SFT represents a very rare disease and few studies are available on the natural history of this tumor. In particular, few cases of late relapses have been reported [20–26]. They were mostly meningeal and pleural SFTs. Interestingly, none of our patients had a meningeal origin, due to the referral pattern of our institution, and some had other than pleural SFTs. Thus, we can conclude that late relapses are a feature of SFT as such, i.e. they are not confined to meningeal or pleural primary sites. This conclusion can be made even on a limited series of patients, picked up at a single institution on the basis of their unfavourable outcome: thus, selection biases should be taken into account when looking at this retrospective case series analysis.
It is well known that currently available pathologic criteria for defining SFT “malignancy” are not satisfactory. Our series confirms that SFTs can have an aggressive behaviour even in the absence of any morphologic evidence of malignancy at onset. Interestingly, all our patients showed signs of malignancy on relapse. This points to a pathologic evolution which takes place in relapsing SFTs, even when the relapse occurs late. In this sense, it is clear that we need to refine criteria for SFT classification, although available pathologic markers of malignancy clearly correspond to a malignant attitude, having being recorded in all our relapses.
However, aside from those rare cases in which a frank sarcomatous evolution is seen, the malignant features of SFT are consistent with a low-aggressiveness tumor. The clinical counterpart of this conclusion is the long OS of relapsing patients in our series, although the long previous disease-free interval is obviously a bias selecting more indolent cases.
The patterns of relapse we observed emphasize the inherent limitations of surgery in SFT, at least of some typical anatomical sites. In fact, most of our patients first recurred with a multinodular loco-regional relapse, and metastases appeared later on. As observed by many , high rates of local failure are found in epidural, pleural and pelvic/retroperitoneal SFT, while local failure are much rarer with SFT of soft tissues. In other words, SFT arising in the pleural space, or retroperitoneum, or meninges, may well tend to recur “locally” even when they have a benign aspect and are apparently resected in a complete manner, simply because of the inherent limitations of surgery in such anatomical areas. Furthermore, “local” relapse in the pleural space will inevitably lead to pleural dissemination, thus to a pattern of spread which is very similar to a “metastatic” extent. This explains why none of our patients have been cured by salvage treatments, although relapses was loco-regional only in 7. In part, this may also explain why pathologic prognostic criteria are unsatisfactory, the relapse being related to surgical inherent inadequacy much more than to the tumor inherent aggressiveness. On the other side, tumor relapse, whatever its cause, leads to the expression of pathologic markers of higher aggressiveness in all patients. As said above, this is all the more meaningful in our series, which selected late relapses.

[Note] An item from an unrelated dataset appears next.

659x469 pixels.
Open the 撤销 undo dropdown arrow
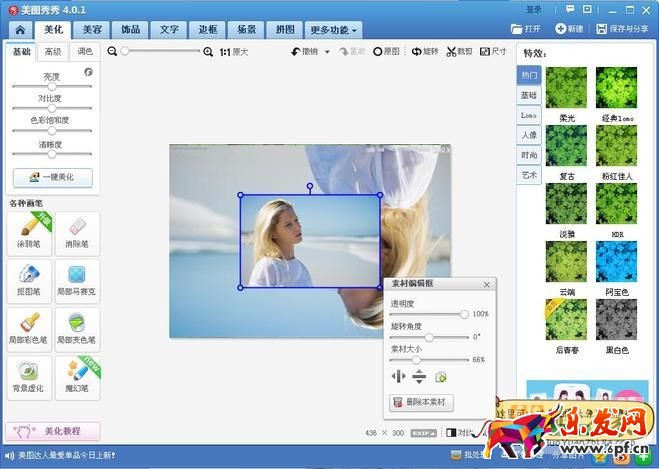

Intriguingly, 3 out of 4 patients who were treated with adjuvant radiation therapy did not recur locally while experiencing late metastatic disease. The primary tumor arose from pleural site in 2 cases and from retroperitoneum in 1 case. The literature is inconclusive in regard of adjuvant RT in SFT [32–35]. In a series of 11 SFT treated with definitive RT without surgery, no patient had a local recurrence, and 9 were disease-free at 3 to 20 years from diagnosis . Of course, RT can be hardly advocated in a tumor which, at least retrospectively, is “benign” in 70-80% of cases. However, prospective studies on adjuvant RT in SFT could be conceived when wide surgery is not feasible, as in meningeal, retroperitoneal and pleural presentations, and pathologic signs of “malignancy” are present at the onset.
Our series suggests that late relapses can occur in SFTs, even outside the meningeal setting. However, overall, they seem to be relatively rare. Thus, a prolonged follow-up may be advisable. More importantly, clinicians should be aware that new neoplastic lesions in a patient with a history of SFT can represent a malignant relapse with aggressive disease course, even though the primary tumor displayed “benign” features on pathologic assessment. Current treatment strategies of relapse are clearly insufficient, though reports of activity of new targeted therapies are now available [36–39] so that the outlook of the limited number of SFT patients who relapse may be due to improve in the next future.